By Douglas D. Webster

Perhaps too little of today's preaching relies on the sovereign will and power of God for effectiveness. Not only attention spans have been conditioned by thrity-second commercial messages; the presentation of the gospel has been as well. Messages are purposefully kept light and simple, humorous and anecdotal, in order to keep the audience. But this way of keeping the audience may end up losing the audience. The audience never becomes a congregation. The weekly sermon designed for unchurched Harry never makes the transition from performance to proclamation. Harry may feel better, but he remains spiritually unchanged.

The market-driven church stresses the immediate accessibility of every aspect of the Sunday sermon to everyone in attendance. This goal rules out the use of such terms as redemption, election and predestination. It minimizes theological reflection an close exegesis of biblical texts.

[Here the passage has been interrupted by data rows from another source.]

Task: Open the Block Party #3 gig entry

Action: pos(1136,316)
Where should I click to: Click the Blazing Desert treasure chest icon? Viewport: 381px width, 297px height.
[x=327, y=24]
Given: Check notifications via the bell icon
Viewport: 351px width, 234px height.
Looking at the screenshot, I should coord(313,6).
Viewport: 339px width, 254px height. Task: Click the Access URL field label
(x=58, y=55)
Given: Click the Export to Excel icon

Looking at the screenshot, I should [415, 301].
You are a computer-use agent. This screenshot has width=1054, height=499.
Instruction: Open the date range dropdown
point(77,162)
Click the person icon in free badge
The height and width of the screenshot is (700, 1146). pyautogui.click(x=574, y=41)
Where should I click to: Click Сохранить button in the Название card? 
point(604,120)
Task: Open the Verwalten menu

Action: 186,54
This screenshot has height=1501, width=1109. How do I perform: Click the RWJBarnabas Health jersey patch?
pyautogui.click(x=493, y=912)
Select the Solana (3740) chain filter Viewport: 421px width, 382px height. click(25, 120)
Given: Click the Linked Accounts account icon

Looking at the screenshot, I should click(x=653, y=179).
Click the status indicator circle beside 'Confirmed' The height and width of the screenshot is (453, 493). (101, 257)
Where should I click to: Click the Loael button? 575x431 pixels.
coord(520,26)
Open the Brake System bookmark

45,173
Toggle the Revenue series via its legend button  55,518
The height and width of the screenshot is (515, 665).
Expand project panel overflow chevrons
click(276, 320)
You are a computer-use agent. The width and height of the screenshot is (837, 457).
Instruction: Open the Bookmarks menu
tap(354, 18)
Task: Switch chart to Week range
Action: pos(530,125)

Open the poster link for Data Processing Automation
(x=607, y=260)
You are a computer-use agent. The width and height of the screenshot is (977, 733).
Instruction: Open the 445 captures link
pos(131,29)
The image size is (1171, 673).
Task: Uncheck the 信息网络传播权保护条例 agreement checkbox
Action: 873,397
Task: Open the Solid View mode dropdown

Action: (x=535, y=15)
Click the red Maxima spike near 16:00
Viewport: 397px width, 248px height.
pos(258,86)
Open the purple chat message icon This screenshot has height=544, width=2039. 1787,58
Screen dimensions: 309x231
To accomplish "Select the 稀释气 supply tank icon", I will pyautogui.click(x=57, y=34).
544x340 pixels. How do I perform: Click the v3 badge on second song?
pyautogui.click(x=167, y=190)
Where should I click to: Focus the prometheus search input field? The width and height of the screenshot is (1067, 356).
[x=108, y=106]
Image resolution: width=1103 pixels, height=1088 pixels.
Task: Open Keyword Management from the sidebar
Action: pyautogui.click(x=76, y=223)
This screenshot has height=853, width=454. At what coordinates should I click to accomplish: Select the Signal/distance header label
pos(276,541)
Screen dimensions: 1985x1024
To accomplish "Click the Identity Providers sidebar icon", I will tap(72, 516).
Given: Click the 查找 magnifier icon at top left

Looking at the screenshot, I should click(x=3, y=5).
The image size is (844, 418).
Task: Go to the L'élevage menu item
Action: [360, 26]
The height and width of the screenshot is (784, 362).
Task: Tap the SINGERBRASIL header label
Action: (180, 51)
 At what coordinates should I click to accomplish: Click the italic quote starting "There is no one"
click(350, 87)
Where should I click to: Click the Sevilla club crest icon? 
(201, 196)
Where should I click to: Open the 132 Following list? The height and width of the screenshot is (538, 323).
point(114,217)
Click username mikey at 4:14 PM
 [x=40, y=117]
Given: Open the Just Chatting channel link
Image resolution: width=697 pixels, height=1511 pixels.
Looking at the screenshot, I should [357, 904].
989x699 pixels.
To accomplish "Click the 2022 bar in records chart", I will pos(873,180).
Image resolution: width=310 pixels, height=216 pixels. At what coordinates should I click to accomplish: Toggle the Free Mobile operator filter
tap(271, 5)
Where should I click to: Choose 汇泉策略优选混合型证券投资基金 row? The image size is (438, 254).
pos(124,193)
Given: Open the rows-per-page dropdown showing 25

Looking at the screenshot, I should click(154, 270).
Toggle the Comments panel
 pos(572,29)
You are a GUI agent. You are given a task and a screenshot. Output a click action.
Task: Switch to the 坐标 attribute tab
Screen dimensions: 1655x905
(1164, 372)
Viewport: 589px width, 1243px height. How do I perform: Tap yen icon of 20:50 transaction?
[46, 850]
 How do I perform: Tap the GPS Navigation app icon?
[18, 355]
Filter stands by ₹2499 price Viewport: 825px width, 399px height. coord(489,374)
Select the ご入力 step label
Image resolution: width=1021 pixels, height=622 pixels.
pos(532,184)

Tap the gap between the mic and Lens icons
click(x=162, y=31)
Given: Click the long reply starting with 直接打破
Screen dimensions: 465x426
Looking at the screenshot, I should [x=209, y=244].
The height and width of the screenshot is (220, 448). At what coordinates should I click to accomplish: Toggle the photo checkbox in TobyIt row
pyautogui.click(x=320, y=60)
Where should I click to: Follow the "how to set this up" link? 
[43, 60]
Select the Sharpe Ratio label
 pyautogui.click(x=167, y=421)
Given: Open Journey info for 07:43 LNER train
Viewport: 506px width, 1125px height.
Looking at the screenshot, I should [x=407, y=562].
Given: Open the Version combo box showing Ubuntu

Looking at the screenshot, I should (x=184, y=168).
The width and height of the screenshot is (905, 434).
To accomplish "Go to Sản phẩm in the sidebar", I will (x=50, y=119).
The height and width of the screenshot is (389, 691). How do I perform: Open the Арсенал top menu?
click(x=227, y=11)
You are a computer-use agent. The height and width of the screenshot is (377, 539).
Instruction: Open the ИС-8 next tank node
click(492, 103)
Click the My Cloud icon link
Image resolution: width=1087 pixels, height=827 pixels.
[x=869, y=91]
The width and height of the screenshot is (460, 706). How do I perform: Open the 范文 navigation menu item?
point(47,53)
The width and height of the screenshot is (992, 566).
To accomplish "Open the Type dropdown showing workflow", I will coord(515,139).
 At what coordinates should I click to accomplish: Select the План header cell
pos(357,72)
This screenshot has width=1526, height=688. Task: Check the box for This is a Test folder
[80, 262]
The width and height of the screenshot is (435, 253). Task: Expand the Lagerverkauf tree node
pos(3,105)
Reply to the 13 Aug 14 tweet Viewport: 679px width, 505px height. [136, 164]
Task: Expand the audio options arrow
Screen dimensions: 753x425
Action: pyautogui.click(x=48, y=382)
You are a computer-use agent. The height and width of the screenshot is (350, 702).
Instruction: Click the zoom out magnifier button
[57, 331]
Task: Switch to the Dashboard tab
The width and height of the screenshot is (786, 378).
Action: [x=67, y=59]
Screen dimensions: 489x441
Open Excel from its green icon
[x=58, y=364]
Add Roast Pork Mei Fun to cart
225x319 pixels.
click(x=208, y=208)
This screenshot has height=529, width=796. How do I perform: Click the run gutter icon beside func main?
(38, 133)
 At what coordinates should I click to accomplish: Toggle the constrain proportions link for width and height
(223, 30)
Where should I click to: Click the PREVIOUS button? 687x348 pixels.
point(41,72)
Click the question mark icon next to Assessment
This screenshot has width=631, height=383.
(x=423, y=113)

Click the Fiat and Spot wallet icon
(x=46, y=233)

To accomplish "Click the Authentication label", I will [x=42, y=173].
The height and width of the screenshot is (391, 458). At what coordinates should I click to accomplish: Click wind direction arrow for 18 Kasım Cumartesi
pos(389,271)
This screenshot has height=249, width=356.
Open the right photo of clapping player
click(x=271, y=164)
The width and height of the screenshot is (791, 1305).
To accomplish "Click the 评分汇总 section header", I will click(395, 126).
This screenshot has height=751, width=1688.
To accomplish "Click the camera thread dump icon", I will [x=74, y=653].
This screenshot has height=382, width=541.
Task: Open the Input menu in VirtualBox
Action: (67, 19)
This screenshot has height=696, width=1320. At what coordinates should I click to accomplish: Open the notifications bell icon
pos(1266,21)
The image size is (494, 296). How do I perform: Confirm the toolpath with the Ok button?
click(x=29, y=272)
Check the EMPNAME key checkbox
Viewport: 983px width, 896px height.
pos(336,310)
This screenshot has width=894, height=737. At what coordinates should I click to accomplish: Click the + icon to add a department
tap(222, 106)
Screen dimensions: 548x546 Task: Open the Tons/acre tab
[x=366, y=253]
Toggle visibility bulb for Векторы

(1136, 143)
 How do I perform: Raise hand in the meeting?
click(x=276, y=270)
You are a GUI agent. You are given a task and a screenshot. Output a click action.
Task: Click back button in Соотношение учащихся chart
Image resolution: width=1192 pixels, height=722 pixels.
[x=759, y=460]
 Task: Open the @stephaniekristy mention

It discourages references to church history and key theologians such as Augustine, Luther and Calvin. And it tends to individualize and privatize Christian truth every week in order to make the gospel immediately relevant.

For years thousands of American Christians have felt that the simplest evangelistic line they could use was, "God loves you and has a wonderful plan for your life." Given the fact that most people do not know who Jesus is, do not understand the meaning of God's love and have no idea of the significance of the phrase "a wonderful plan for your life," this line, which appears so understandable, can be totally misunderstood.

Jesus took up the challenge to provoke the minds and penetrate the hearts of a reluctant and distracted audience, not though performance but through the proclamation of the Word of God.